Artificial Intelligence (AI) - based arrythmia correction – FAST Cardio Algorithms (Fully assisted scanner technologies) continually monitor the patient’s heartbeat and suggest the right protocol according to the heart rate. During the scan, the arrhythmia detection and scan rejection algorithms can hold the scan upon encountering an arrhythmia and restart the scan when the arrhythmia ends, allowing the precise capture of the desired cardiac cycle phase. FAST Planning adapts the scan range to your patient’s anatomy automatically, reducing over scanning and increasing consistency. FAST 3D Align: adapts the reconstruction range to your patient’s anatomy without any manual interference.

Case presentation

84-year-old female patient with a permanent cardiac pacemaker. Heart rate variation range during scan:102 bpm,113 bpm, 88 bpm, 80 bpm,110 bpm,132 bpm and 120 bpm. Image quality score: 5 out of 5 points.

The coronary CT angiogram was performed with the SOMATOM Force 70 kV auto mA CARE Dose4D protocol and post processed using syngo.via.

Coronary Artery Disease Assessment Conclusion: CAD-RADS 4-A/S

Non-Stented Coronary Artery Stenosis: Severe

Stenosis Stent: Minimal

In-stent restenosis Coronary Artery Stenosis Distal to Stent: None

kV - 70, ref mAs 400 , Total DLP: 388mGy*cm

    Case presentation

    78-year-old male patient. Heart rate variation range during scan: 57 bpm, 92 bpm, 49 bpm, 56 bpm, and 95 bpm Image quality score: 5 out of 5 points

    The coronary CT angiogram was performed with the SOMATOM Force 70 kV auto mA CARE Dose4D protocol and post processed using syngo.via.

      Coronary Artery Disease Assessment Conclusion: CAD-RADS 4A/S

      Non-stented Coronary Artery Stenosis: Up to severe

      Stenosis of LAD artery Stents: Patent 2nd diagonal artery stent and Patent PDA stent

      kV - 70, ref mAs 400 , Total DLP: 388mGy*cm

      Case presentation

      74-year-old male patient. Heart rate variation range during scan: 76 bpm to 80 bpm Image quality score: 5 out of 5 points

        The coronary CT angiogram was performed with the SOMATOM Force 70 kV auto mA CARE Dose4D protocol and post processed using syngo.via.
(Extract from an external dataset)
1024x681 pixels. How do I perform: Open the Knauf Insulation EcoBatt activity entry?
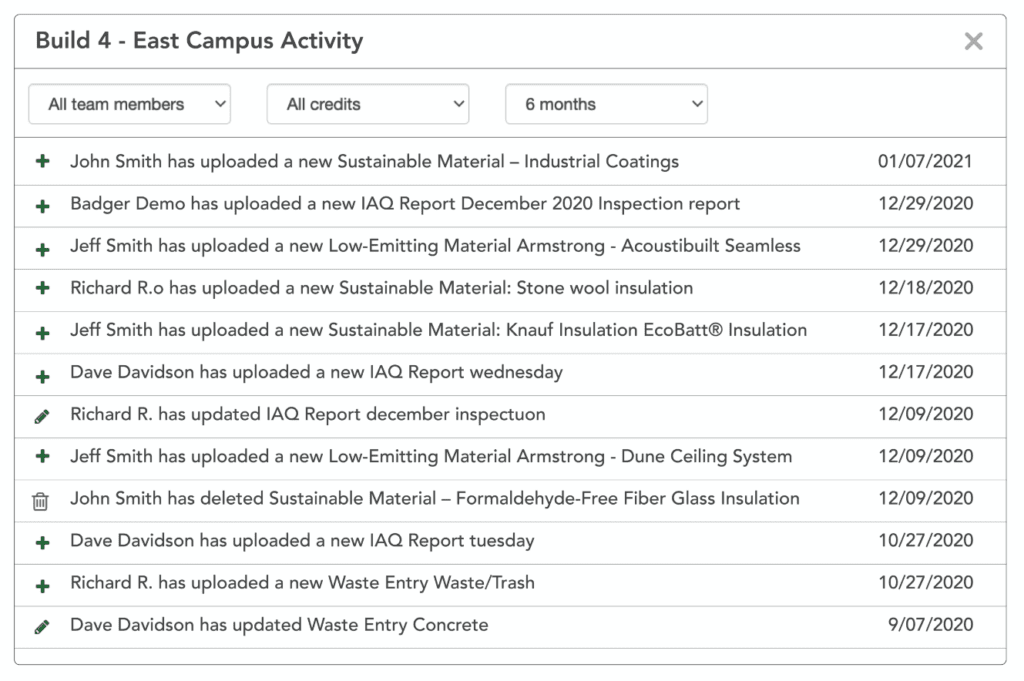438,330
        Coronary Artery Disease Assessment Conclusion: CAD-RADS 0

        Coronary Stenosis: None

        Interpretation: Absent CAD

        kV - 70, ref mAs 400 , Total DLP: 388mGy*cm

        Discussion

        Husmann et al5 performed a detailed analysis of the motion of each of the main coronary arteries throughout the cardiac cycle and determined how it varied with patient’s heart rate. At a heart rate of 60 bpm, the velocity of the right coronary artery varied from 10 mm per second to 65 mm per second over the cardiac cycle.
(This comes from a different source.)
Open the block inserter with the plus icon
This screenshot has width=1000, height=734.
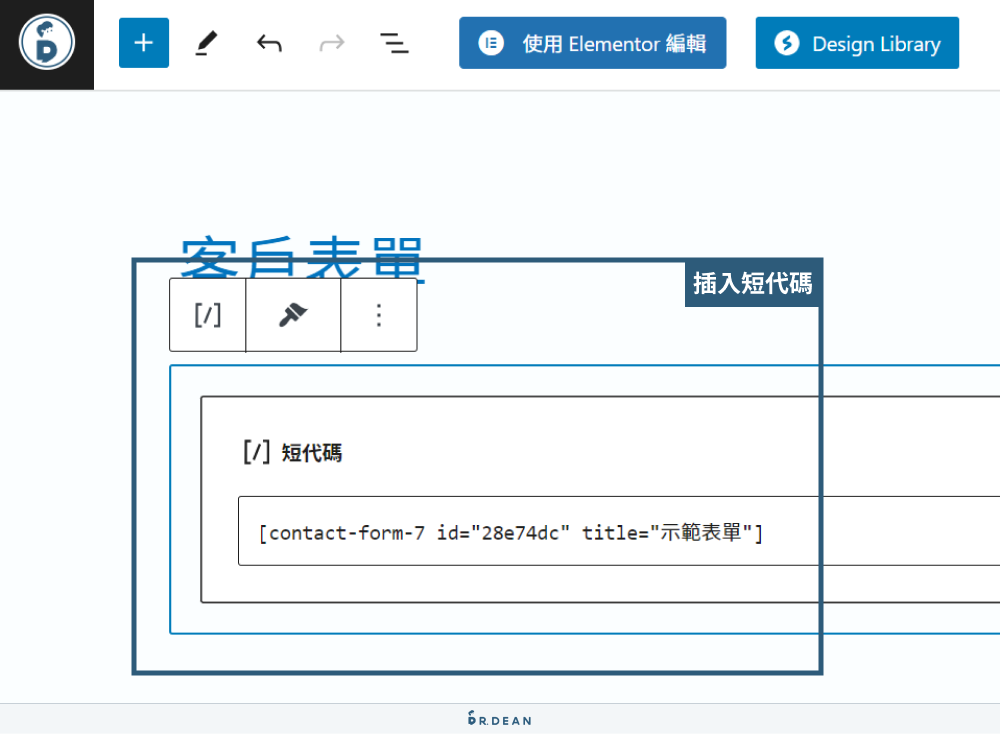[143, 42]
        A high native temporal resolution in conjunction with ECG-synchronization to reconstruct the images in an optimal phase of the cardiac cycle is essential for the sharp depiction of the coronary arteries with minimum blurring from cardiac motion. This requirement is particularly of paramount importance in patients with high and variable heart rates.

        A good intrinsic temporal resolution, together with selection of the optimal cardiac phase, is currently regarded as the most robust method for eliminating coronary artery motion artefacts in arrhythmic patients.